Notícias Automotivas - Carros - O Brasil faz questão de depender dos carros
Outro dia a TV mostrou o sucesso da adoção de bicicletas como meio de transporte diário em Munique, na Alemanha. É uma pena que não dá para importar ideias, principalmente se forem europeias. No Brasil a largura das faixas de rolamento (onde as bicicletas devem rodar quando não houver faixas a elas destinadas) vem sendo reduzida de acordo com o interesse da prefeitura, podendo chegar a menos de 2,5 metros. Enquanto isso, o Código de Trânsito Brasileiro permite que as motos dividam esse espaço simultaneamente com os carros, contrariando Newton.
Então, pra começo de conversa, você tem um espaço de menos de três metros (que é o padrão internacional) dividido entre carros – cuja largura varia entre 1,5 e 2 metros, ônibus e caminhões – cujas larguras variam entre 1,90 e 2,2m, motos – cuja largura média é 70 cm e bikes – que tem largura média semelhante às motos.
Com uma moto na esquerda, uma bike na direita e um buraco à sua frente, o que você faz? É instintivo desviar. Graças à qualidade dos serviços prestados pelas prefeituras brasileiras, é comum encontrar uma “boca-de-lobo” profunda devido à nova camada de asfalto e o ciclista precisará desviar. O motorista precisará desviar do ciclista, mas há uma moto à esquerda. O que vai acontecer?
Eu sou um grande fã dos automóveis – ganho a vida com eles e por eles – mas cresci em cima de uma bike e pedalei muito até o dia em que passei a ter medo. Adoraria poder ir e voltar do trabalho em uma bicicleta, mas é simplesmente inviável porque temos os mesmos anseios que os países desenvolvidos, mas não temos cacife técnico, intelectual e social pra fazer igual.
As cidades são cheias de vias expressas, nesse tipo de via é proibido a circulação de pedestres e veículos não motorizados. Se for permitido, não pode ser via expressa. O erro está em priorizar um transporte em benefício do outro. Ei, eu quero andar de carro com três pessoas dentro. Que mal há nisso? Mas não venha me dizer que reduzir o espaço para carros em favor do corredor de ônibus é correto porque não é. A humanidade desenvolveu o urbanismo pra solucionar esse tipo de conflito. Se as prefeituras não valorizam a técnica, não venham punir os pedestres, os ciclistas, os motoristas ou os passageiros de ônibus.
Não foi o Estado quem falou que podíamos comprar um carro em 72 vezes com IPI reduzido porque a economia estava forte? Todo mundo comprou.

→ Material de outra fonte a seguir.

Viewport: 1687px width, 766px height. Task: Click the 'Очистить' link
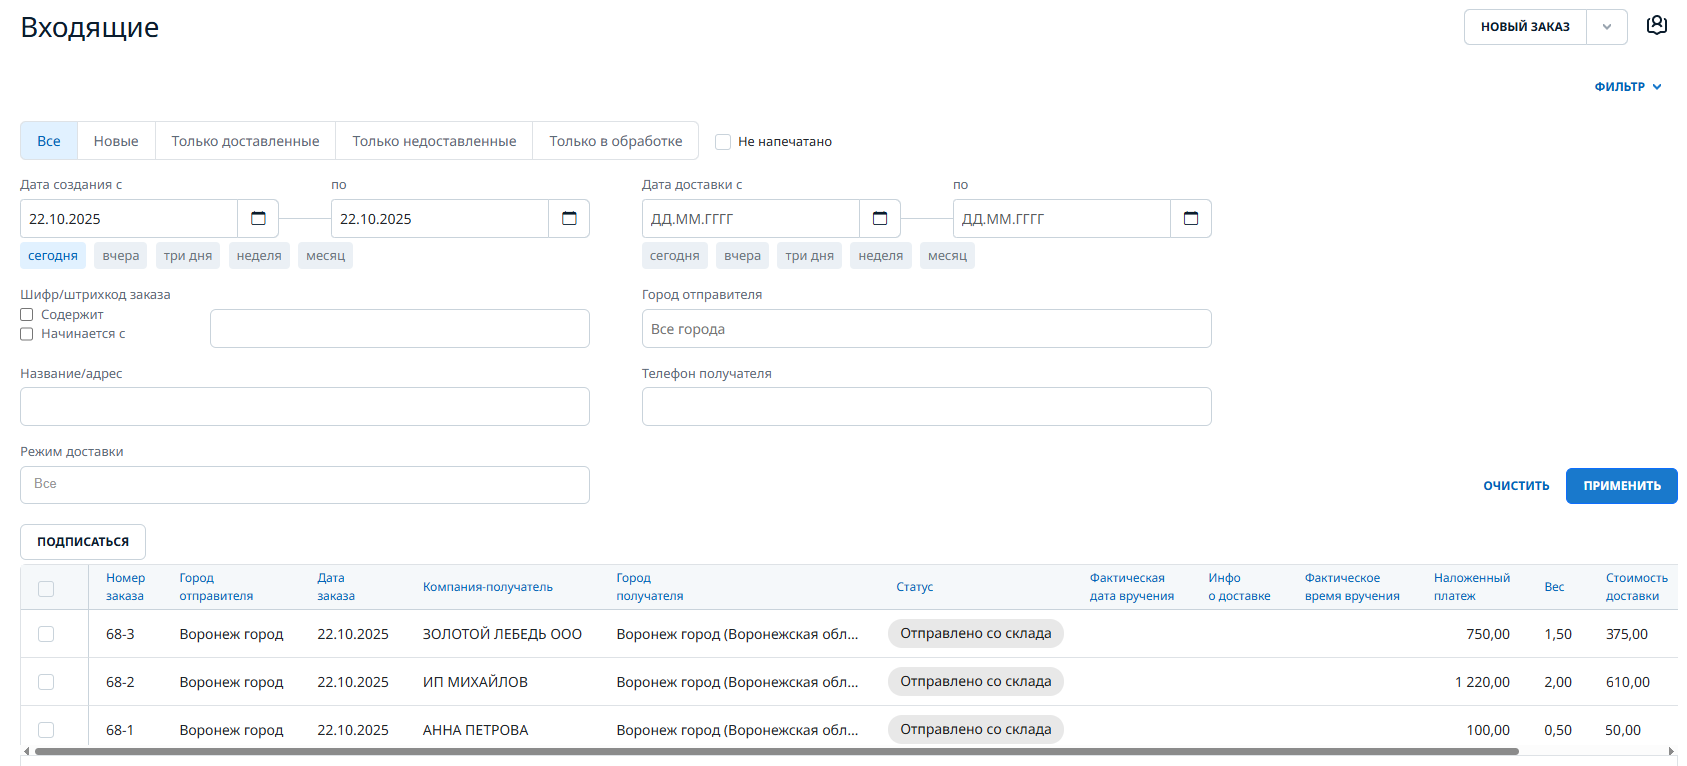[x=1516, y=486]
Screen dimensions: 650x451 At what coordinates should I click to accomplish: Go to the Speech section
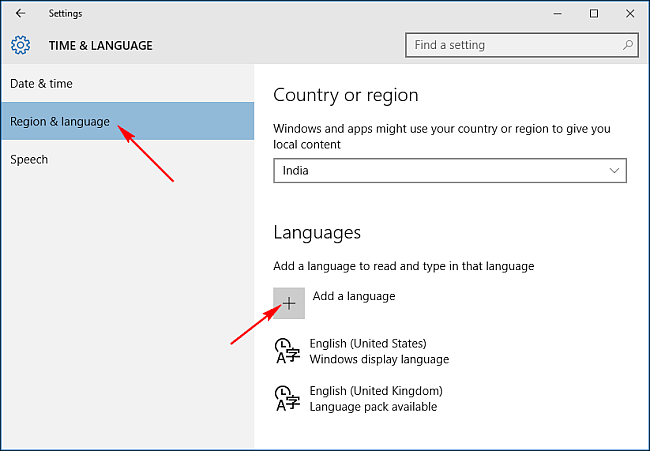(x=29, y=159)
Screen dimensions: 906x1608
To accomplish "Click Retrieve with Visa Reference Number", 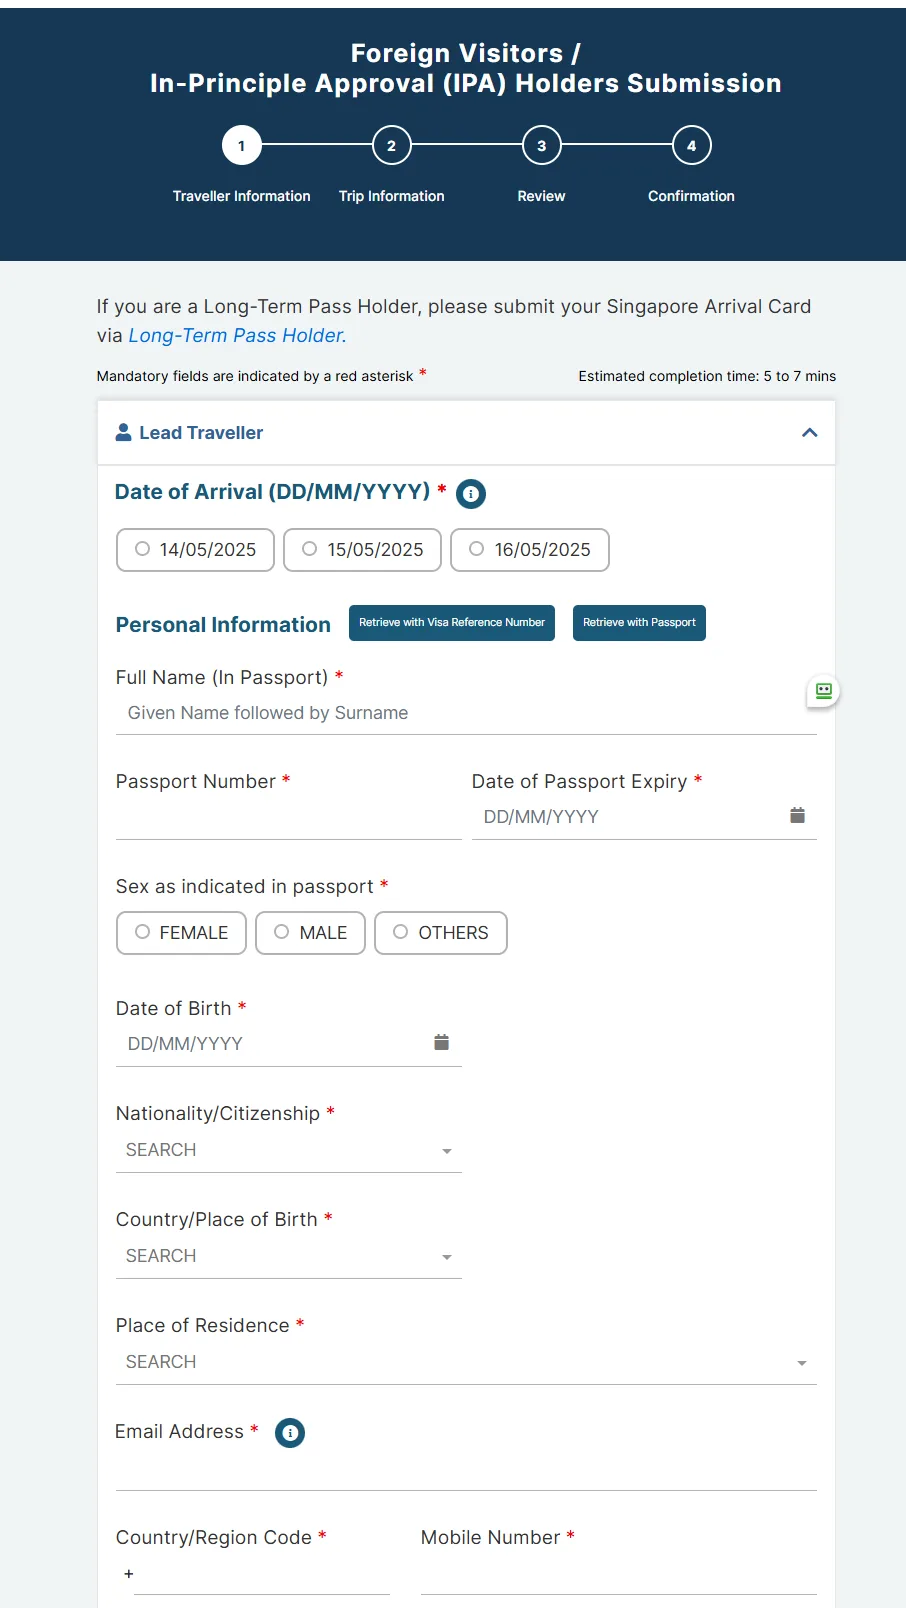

Agora o mesmo Estado vem dizer que tem muito carro, que é difícil colocar tudo na rua, que o brasileiro só quer comodismo etc.
Concordo que muita gente não sabe usar o carro. Eu nunca tiro o meu da garagem pra rodar menos de 10 km principalmente porque o motor nem chega a esquentar, o óleo fica frio, compromete a lubrificação e reduz a vida útil do motor. Mas infelizmente a bicicleta não é uma opção. Cansei de voltar pra casa sem selim, porque roubaram. Alguns lugares cobram o estacionamento de bicicletas, caso de shopping centers – o que dificulta ainda mais a adoção delas como meio de transporte diário. Nem toda cidade é plana e jamais vão construir mecanismos auxiliares como nos países nórdicos.
Infelizmente é uma fábula utópica. O Brasil fez questão de depender dos carros e é isso que merecemos. Desde a destruição das ferrovias, a monopolização das linhas rodoviárias pela necessidade de concessão pública e a priorização dos carros e de outras bobagens como a Copa do Mundo de 1950 (que atrasou em 25 anos o metrô de SP). Tudo foi feito do jeito errado.
E a comparação com os países europeus não é válida, porque ninguém considera a construção das cidades europeias, por vezes milenar. Ninguém considera a carga horária de trabalho semanal, a remuneração média do trabalhador, o tamanho da maioria das cidades europeias, a média anual de temperatura. O custo de uma bicicleta no Brasil, é de, no mínimo 1/4 de salário mínimo. Há ainda que considerar as distâncias entre os pontos de interesse nas cidades. Nada disso parece levado em consideração.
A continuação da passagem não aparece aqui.